Rest ONLY 30 seconds between sets, and 3 minutes between circuits. Repeat for 4 circuits (16 sets) and throw in your Abs at the end.

Key Notes:
To make this work you have to stay heavy. Choose your 5 RM for each lift and stick to it! By staying heavy and minimising your rest to 30 seconds you'll ensure your heart ratre stays in your anabolic zone - and also ensures that the pre fatigue as you work through each exercises ENFORCES you to utilise every single muscle fibre for each lift. Too much rest and this becomes a speed workout training your cardiovascular system, we want your muscles AND nervous system exhausted after this baby (Power Training).

When do I Need This?
Throw this in once a week to bring up your Pulling strength, particulalry if you've been training in the higher 10 rep + zone and sticking to a conservative two minutes rest.
BE WARNED, this ain't easy when done properly!
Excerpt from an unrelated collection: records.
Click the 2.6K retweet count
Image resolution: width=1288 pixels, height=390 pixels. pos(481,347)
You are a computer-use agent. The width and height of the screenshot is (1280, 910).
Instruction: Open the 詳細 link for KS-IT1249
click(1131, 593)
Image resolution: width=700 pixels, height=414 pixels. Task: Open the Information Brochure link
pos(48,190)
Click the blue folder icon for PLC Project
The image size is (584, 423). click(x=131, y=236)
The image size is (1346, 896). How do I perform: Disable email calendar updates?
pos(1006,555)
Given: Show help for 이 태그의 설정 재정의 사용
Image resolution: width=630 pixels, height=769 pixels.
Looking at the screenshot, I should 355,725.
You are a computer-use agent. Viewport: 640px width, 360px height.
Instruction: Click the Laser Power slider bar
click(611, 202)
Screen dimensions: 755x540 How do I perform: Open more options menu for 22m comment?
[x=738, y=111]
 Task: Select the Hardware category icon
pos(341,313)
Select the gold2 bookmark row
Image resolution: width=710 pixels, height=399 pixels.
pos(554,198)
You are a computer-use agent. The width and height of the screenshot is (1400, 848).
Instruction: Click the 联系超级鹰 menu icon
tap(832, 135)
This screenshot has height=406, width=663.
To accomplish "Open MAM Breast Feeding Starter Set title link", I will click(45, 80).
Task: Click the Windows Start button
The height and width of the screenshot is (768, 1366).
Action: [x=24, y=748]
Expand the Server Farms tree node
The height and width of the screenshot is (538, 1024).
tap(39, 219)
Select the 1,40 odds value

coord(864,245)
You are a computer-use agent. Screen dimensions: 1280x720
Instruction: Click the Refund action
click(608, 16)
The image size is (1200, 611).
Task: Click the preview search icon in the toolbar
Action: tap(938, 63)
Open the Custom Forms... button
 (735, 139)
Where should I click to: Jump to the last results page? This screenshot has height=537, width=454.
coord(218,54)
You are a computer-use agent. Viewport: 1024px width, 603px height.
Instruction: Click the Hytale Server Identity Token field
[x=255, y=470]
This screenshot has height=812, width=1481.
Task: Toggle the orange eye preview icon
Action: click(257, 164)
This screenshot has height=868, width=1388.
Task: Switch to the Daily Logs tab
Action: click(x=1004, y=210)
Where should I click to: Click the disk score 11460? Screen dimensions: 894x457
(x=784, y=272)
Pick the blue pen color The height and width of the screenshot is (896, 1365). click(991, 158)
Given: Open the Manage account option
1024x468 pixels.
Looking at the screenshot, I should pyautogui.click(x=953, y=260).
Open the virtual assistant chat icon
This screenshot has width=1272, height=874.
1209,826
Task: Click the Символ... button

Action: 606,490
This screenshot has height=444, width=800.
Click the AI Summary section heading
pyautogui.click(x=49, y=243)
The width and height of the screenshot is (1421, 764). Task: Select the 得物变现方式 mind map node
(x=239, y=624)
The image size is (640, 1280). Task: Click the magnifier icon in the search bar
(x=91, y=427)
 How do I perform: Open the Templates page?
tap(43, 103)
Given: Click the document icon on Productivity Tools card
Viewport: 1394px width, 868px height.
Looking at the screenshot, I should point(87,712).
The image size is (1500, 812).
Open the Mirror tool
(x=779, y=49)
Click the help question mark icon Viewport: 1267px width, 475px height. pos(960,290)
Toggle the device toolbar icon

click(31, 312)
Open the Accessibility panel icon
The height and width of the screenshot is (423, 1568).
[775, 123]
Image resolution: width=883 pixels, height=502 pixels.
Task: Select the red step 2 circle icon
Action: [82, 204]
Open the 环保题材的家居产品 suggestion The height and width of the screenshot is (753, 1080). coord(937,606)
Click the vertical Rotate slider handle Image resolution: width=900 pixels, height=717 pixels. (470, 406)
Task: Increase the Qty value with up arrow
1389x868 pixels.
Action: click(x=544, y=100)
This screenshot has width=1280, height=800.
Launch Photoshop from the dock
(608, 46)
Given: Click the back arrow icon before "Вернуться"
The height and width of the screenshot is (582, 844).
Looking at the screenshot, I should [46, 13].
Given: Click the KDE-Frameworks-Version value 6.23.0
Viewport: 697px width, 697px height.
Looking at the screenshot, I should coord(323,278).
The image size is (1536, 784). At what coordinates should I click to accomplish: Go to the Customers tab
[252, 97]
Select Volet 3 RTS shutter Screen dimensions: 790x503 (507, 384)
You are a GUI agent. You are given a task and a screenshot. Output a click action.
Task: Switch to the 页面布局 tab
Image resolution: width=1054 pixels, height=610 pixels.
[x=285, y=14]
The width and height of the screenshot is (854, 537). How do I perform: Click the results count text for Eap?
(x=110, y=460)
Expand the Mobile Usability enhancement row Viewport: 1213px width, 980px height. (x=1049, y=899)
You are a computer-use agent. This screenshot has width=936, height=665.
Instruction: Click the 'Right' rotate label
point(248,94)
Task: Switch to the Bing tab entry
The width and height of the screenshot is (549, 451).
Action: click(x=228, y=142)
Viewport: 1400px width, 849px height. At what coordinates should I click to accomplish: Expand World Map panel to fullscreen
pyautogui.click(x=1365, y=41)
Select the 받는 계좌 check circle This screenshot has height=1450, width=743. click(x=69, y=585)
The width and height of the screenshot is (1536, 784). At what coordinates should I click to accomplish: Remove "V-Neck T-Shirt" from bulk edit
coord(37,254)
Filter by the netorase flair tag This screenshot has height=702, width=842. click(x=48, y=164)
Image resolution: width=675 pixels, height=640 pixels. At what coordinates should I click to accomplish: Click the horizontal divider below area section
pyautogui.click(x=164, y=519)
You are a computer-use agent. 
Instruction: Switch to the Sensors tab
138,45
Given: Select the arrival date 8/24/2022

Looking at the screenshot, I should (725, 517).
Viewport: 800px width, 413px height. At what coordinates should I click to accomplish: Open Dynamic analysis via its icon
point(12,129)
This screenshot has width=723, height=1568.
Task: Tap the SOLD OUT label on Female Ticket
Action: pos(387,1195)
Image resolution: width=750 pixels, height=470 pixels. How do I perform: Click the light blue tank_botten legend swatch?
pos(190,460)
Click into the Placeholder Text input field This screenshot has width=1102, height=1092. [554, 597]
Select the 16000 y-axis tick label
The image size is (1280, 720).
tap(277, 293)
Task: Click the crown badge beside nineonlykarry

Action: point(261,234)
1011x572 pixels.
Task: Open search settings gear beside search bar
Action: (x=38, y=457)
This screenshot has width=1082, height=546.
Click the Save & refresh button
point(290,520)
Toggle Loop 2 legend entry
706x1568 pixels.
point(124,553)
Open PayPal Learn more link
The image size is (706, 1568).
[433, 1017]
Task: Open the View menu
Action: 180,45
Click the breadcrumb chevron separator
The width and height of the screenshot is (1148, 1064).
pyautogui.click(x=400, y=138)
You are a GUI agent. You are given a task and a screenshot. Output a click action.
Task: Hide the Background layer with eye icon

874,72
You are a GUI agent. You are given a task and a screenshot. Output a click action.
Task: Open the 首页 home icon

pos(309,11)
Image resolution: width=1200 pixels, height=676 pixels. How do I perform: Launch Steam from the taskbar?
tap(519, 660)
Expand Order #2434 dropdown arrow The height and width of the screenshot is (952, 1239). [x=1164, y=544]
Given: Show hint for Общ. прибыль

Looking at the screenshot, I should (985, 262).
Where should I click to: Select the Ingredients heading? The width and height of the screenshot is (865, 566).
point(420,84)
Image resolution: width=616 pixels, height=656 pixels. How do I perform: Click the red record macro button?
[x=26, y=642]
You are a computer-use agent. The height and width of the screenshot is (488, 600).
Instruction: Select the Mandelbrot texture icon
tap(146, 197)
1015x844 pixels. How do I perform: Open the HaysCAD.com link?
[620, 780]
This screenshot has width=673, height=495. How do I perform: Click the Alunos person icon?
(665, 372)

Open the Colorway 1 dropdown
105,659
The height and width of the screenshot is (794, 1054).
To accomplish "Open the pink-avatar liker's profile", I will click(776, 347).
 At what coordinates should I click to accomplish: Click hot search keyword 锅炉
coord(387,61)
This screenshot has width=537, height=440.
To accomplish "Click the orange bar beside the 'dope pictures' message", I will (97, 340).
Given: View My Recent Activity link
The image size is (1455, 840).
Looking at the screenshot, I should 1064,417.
Only complete this workout once per week and ONLY if you are used to heavy weights, all movements should be natural because once your fatigued you won't be thinking about form here, it's gotta come instinctively.
You'll also be absolutely exhausted after this, because your muscles AND central nervous system will be depleted, so train on a Saturday or whenever you are taking a rest day afterwards.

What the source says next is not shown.